Autonomie et dépendance

Si l’on prend pour point de départ la confusion entre dépendance et perte d’autonomie, entre besoin d’aide et capacité décisionnelle, alors la situation est absolument inversée.  Cette véritable révolution s’opère dès lors qu’apparaissent des symptômes qui signent une incapacité pratique ou des troubles cognitifs. L’injonction d’autonomie se métamorphose en une exigence d’abandon de l’autonomie.

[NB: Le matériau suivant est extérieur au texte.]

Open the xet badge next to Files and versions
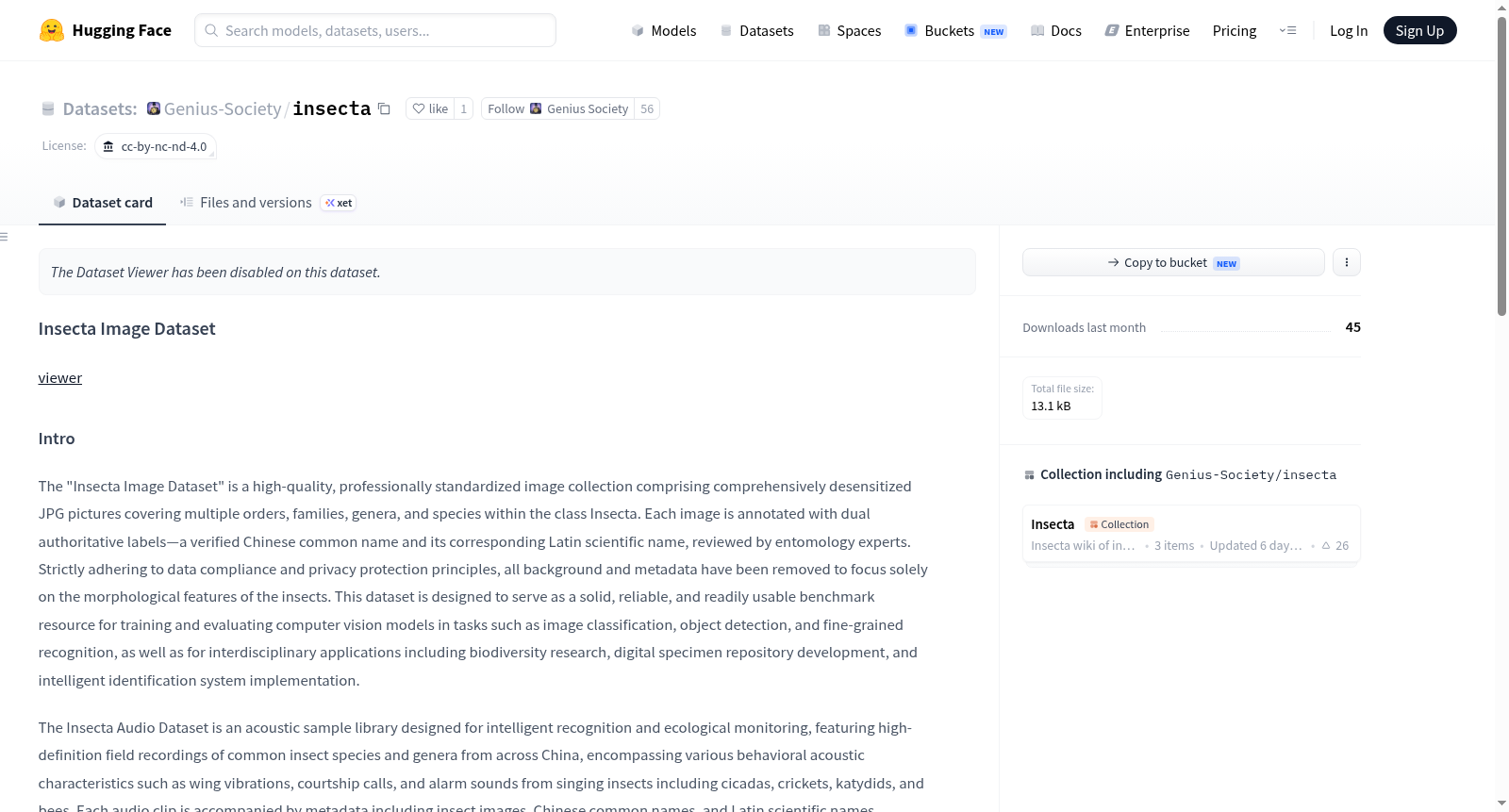The image size is (1509, 812). [339, 203]
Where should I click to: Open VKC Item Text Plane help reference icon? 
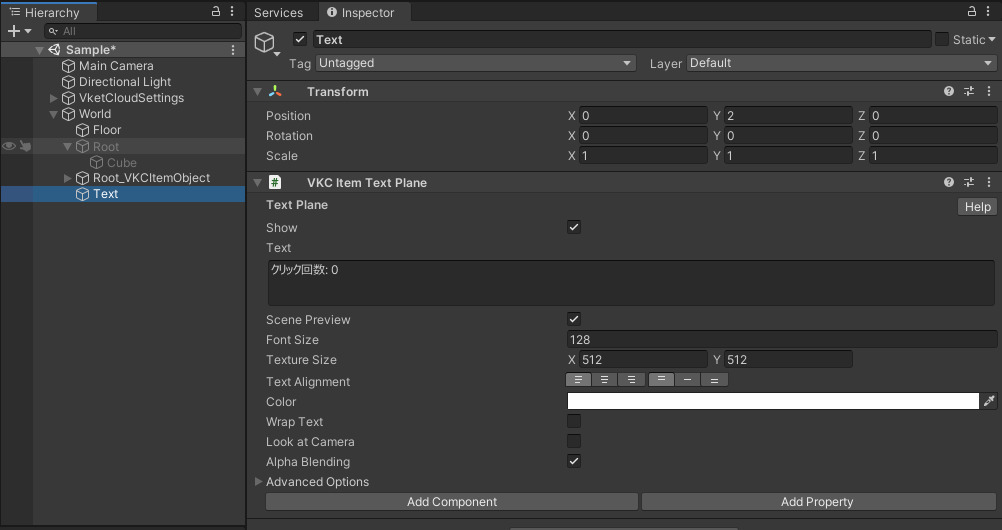948,183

Déficiences, incapacités et handicaps en alimentant malencontreusement une dépendance magmatique lui offrent une surpuissance stigmatisante : ne plus pouvoir agir par soi-même dans le grand âge engage le verdict de la perte d’autonomie. Ici, à titre individuel, votre état vous en prive et il s’agirait donc d’un évident constat ; là, pour le grand âge en général, il s’agit d’une précaution à des fins de protection.

Alors s’ouvre un vaste domaine de réflexion sur le droit au choix et le droit au risque au grand âge. Le contrôle social va s’exercer ici à partir de la représentation de la vieillesse, de l’idéologie sécuritaire masquée par une perte de discernement qui semble être une sorte de seconde nature de la vieillesse… Quand le contrôle a bien fait son œuvre, le corps social obtient une réduction de l’univers existentiel du vieillard « aux actes élémentaires de la vie quotidienne », selon la formule employée pour calculer… le niveau de dépendance.

La privation du droit au choix et au risque : symptôme du contrôle et de la négation de l’autonomie

Le droit de choisir et de prendre des risques est dénié à ceux qui incarnent la vieillesse et ce d’autant plus qu’ils sont touchés par des déficiences et des incapacités. Il s’agit là d’un véritable système construit sur une convergence des politiques sociales, des représentations sociales, des effets de la judiciarisation de la vie quotidienne et de l’évolution technicienne de l’action gérontologique.  Cette force sociale a une fâcheuse tendance à limiter les droits, à développer des interdictions. Ainsi en est-il du choix et conséquemment du risque, non seulement incompatibles avec l’idée que nous nous faisons du grand âge, mais encore mettant en cause la responsabilité de ces tiers qui les prennent en charge, professionnels et entourage. Que dire de cette étrange relation entre vieillesse et société qui semble nous révéler son sens au travers du choix et du risque ?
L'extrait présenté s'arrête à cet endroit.